■ Assignment: Beginning at the line with "This screenshot has width=1204, height=823.", please repeat each line exactly through the end of the records below, including that first line and the last, but no pictures.

■ Task material:
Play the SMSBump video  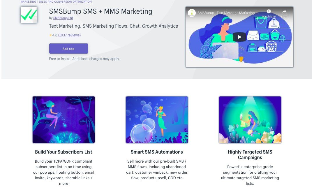pos(239,37)
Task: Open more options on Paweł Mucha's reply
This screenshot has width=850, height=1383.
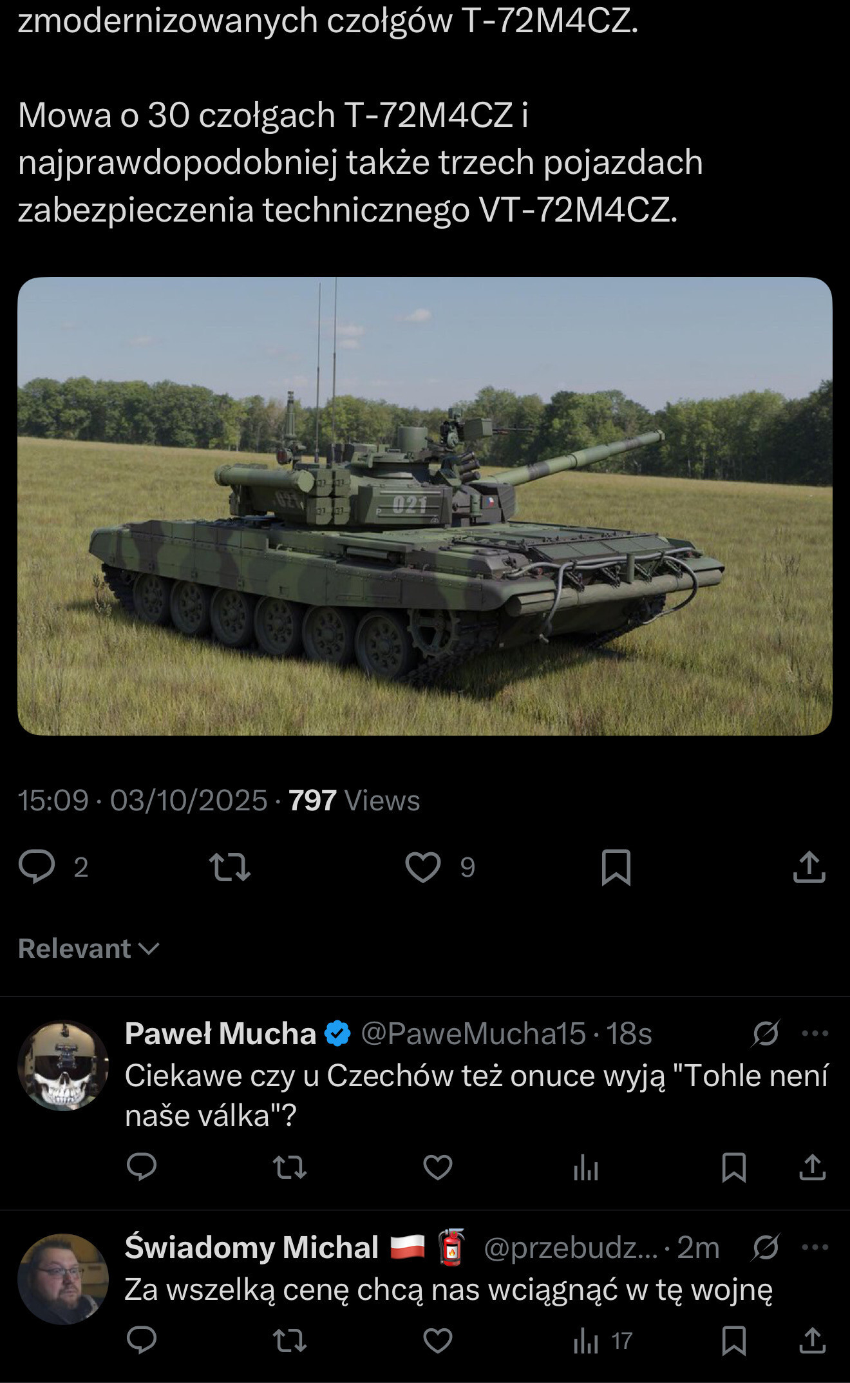Action: 815,1033
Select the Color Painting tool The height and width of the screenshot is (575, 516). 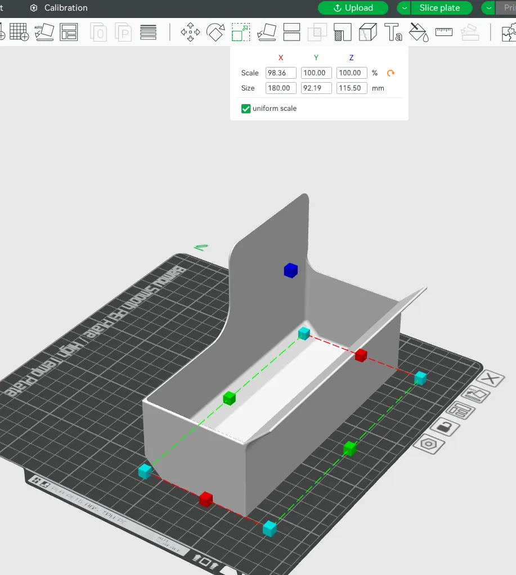click(418, 32)
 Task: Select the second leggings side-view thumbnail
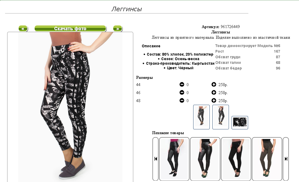[x=221, y=117]
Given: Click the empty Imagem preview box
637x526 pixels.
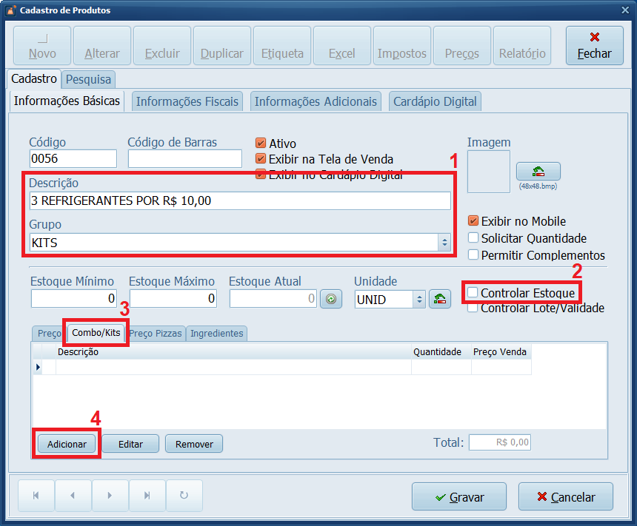Looking at the screenshot, I should pyautogui.click(x=488, y=172).
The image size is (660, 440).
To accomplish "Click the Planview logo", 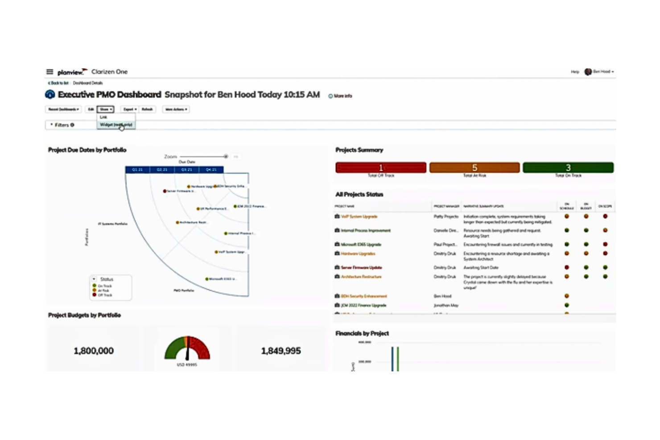I will (x=72, y=72).
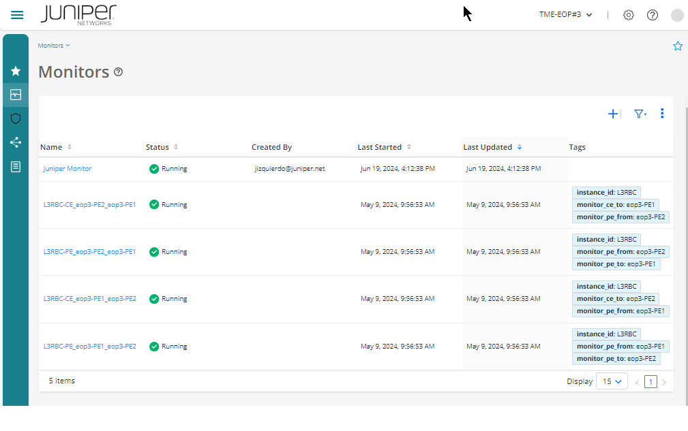
Task: Open the three-dot more options menu
Action: point(662,114)
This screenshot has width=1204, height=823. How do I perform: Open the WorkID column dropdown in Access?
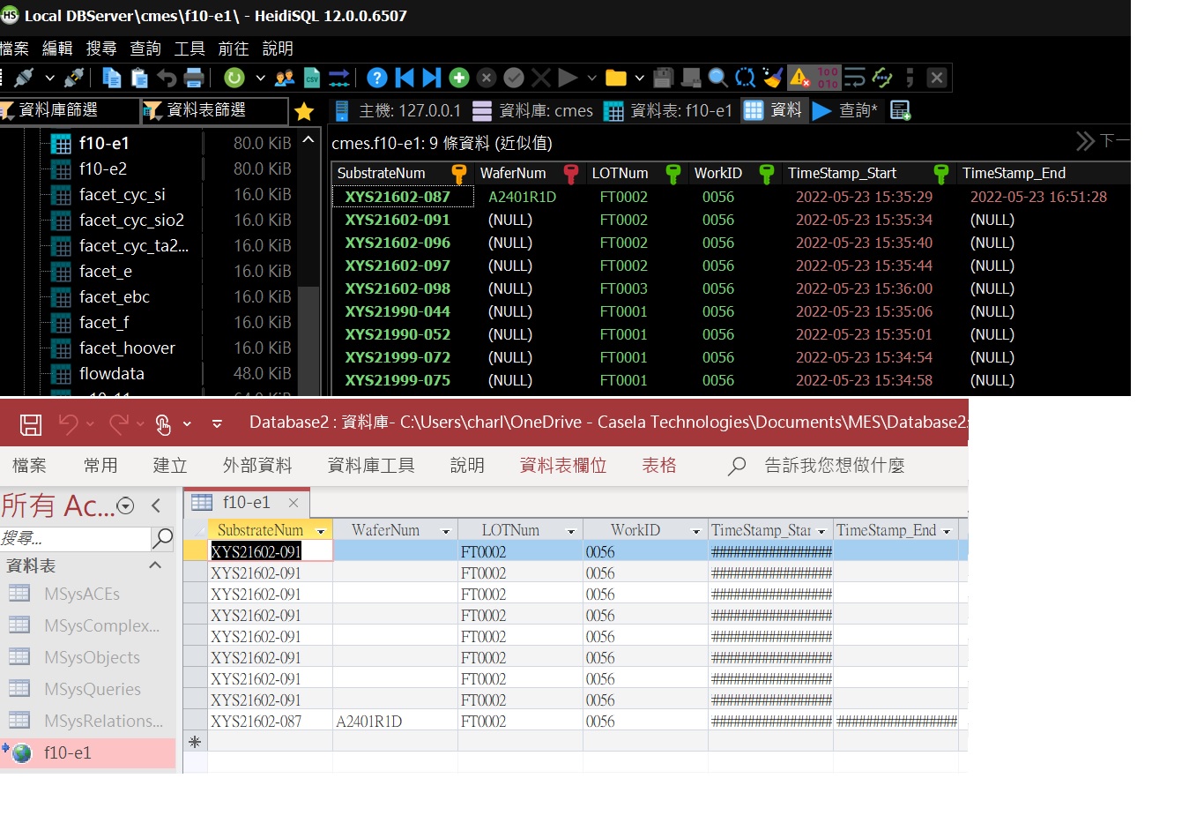click(x=695, y=531)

■ Exercise solution:
This screenshot has width=1204, height=823. How do I perform: Open the WorkID column dropdown in Access?
click(x=695, y=531)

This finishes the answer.